The point of ChatML is to give the model an unambiguous structure for who said what. Without role markers, a model cannot reliably tell the system instruction from the user's question or its own previous answers. The special tokens are part of the tokenizer's vocabulary, so they are single tokens the model learns to recognize as turn boundaries — not ordinary text it might generate by accident. When you call a chat API, the server applies a template like this for you; you only need the raw form when you are using a base completion endpoint, debugging a tokenizer, or building prompts for a local model that expects ChatML directly.

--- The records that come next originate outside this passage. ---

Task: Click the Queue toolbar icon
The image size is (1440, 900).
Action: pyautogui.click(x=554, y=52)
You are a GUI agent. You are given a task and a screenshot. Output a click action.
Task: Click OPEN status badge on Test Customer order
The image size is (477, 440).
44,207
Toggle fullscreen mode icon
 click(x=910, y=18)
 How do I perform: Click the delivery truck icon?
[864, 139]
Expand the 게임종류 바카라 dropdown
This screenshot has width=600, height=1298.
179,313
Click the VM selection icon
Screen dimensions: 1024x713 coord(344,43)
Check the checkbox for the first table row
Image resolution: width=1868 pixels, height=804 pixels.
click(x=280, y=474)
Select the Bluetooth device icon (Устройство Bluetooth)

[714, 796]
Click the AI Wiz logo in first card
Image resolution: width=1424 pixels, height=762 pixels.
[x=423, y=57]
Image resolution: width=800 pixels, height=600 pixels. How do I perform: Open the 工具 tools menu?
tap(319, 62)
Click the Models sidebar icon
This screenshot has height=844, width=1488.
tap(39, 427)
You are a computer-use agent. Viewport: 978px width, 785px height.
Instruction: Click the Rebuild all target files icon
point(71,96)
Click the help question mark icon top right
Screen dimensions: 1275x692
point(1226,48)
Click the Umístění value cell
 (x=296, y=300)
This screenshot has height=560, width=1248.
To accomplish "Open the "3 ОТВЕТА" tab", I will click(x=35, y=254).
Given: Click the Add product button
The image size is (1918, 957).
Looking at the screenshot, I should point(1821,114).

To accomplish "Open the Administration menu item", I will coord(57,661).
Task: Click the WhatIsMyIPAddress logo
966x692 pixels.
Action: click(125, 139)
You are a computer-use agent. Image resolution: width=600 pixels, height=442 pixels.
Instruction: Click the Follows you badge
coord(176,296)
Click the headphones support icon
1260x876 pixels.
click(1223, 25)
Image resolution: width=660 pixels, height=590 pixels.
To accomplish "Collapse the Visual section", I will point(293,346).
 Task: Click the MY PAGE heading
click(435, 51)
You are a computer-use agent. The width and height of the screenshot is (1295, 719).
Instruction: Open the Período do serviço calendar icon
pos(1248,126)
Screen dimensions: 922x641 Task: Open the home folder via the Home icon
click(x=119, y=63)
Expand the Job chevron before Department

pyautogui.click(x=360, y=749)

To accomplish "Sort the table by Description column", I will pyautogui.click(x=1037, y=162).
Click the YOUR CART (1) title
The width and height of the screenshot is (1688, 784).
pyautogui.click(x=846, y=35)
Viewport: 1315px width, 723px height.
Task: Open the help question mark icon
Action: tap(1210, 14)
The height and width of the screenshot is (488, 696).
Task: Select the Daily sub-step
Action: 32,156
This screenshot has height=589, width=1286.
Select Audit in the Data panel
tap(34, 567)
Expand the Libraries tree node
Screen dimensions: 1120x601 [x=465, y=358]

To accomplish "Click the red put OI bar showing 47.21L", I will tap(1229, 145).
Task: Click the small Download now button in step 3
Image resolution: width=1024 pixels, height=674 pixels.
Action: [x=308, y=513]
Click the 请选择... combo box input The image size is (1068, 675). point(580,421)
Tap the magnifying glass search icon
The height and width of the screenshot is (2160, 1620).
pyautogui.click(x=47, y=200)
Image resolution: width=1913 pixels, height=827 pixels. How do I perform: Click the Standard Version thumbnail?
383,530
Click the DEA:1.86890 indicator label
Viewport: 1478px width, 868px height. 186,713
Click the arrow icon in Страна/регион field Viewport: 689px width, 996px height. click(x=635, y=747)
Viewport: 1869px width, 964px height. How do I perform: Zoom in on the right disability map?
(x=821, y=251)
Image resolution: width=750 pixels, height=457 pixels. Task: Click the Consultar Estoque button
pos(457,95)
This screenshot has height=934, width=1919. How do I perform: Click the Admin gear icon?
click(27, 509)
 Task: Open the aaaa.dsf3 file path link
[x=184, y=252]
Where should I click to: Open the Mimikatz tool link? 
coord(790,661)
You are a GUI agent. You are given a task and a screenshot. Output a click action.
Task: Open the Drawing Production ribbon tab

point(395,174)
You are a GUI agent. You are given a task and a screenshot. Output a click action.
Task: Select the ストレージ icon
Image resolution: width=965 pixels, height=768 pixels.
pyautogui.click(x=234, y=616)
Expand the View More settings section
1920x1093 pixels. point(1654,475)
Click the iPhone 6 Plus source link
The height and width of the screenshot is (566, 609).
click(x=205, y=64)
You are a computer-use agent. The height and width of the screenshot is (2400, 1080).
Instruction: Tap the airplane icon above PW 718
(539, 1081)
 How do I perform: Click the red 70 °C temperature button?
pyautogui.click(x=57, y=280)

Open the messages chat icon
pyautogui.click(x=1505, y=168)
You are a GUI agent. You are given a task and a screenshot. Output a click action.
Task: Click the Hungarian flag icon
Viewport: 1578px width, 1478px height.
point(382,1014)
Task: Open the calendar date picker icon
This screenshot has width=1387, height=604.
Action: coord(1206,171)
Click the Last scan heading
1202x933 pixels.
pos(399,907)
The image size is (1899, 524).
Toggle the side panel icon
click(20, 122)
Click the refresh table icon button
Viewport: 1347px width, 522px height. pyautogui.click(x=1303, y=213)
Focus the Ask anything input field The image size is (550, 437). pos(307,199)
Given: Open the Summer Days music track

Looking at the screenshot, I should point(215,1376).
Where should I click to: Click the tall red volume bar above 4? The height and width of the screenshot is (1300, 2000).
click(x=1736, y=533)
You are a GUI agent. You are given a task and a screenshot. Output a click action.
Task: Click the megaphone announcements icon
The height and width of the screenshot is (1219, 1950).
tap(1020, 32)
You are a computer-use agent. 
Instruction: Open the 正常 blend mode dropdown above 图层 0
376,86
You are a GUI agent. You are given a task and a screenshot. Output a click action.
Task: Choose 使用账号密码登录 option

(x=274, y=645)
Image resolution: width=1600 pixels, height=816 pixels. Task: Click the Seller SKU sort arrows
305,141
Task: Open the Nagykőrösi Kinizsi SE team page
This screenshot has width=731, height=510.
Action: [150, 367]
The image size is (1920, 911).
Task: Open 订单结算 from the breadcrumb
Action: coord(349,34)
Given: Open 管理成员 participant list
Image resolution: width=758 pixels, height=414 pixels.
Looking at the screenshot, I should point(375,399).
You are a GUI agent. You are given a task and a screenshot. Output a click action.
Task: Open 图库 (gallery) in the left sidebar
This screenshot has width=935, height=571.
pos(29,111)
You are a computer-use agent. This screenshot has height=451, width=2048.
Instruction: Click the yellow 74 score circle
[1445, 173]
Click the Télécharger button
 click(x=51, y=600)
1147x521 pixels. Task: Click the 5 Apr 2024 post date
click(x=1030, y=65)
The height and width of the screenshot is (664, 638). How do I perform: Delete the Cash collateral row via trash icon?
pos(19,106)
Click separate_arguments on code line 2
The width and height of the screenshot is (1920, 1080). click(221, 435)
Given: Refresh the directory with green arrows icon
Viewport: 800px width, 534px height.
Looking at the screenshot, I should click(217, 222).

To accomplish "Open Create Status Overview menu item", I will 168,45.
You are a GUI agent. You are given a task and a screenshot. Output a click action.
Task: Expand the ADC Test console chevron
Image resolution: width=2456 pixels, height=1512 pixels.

Different model families use different templates — Llama 3 uses its own header tokens, Mistral uses [INST] blocks, Gemma uses <start_of_turn> — so ChatML is one convention among several, not a universal standard. Always check which template your specific model was trained with; sending ChatML to a model that expects a different format degrades quality. This formatter produces canonical ChatML, which is correct for ChatML-trained models and a useful reference for understanding how chat templates work in general.
Common use cases
- Raw completion endpoints. Format a conversation by hand when you are calling a base completion API rather than a chat endpoint.
- Local model prompting. Build correctly tagged prompts for a ChatML-trained model running in llama.cpp or similar.
- Debugging templates. See exactly what the special tokens look like to diagnose a misbehaving chat pipeline.
- Building few-shot prompts. Assemble a multi-turn example block in the precise format the model was trained on.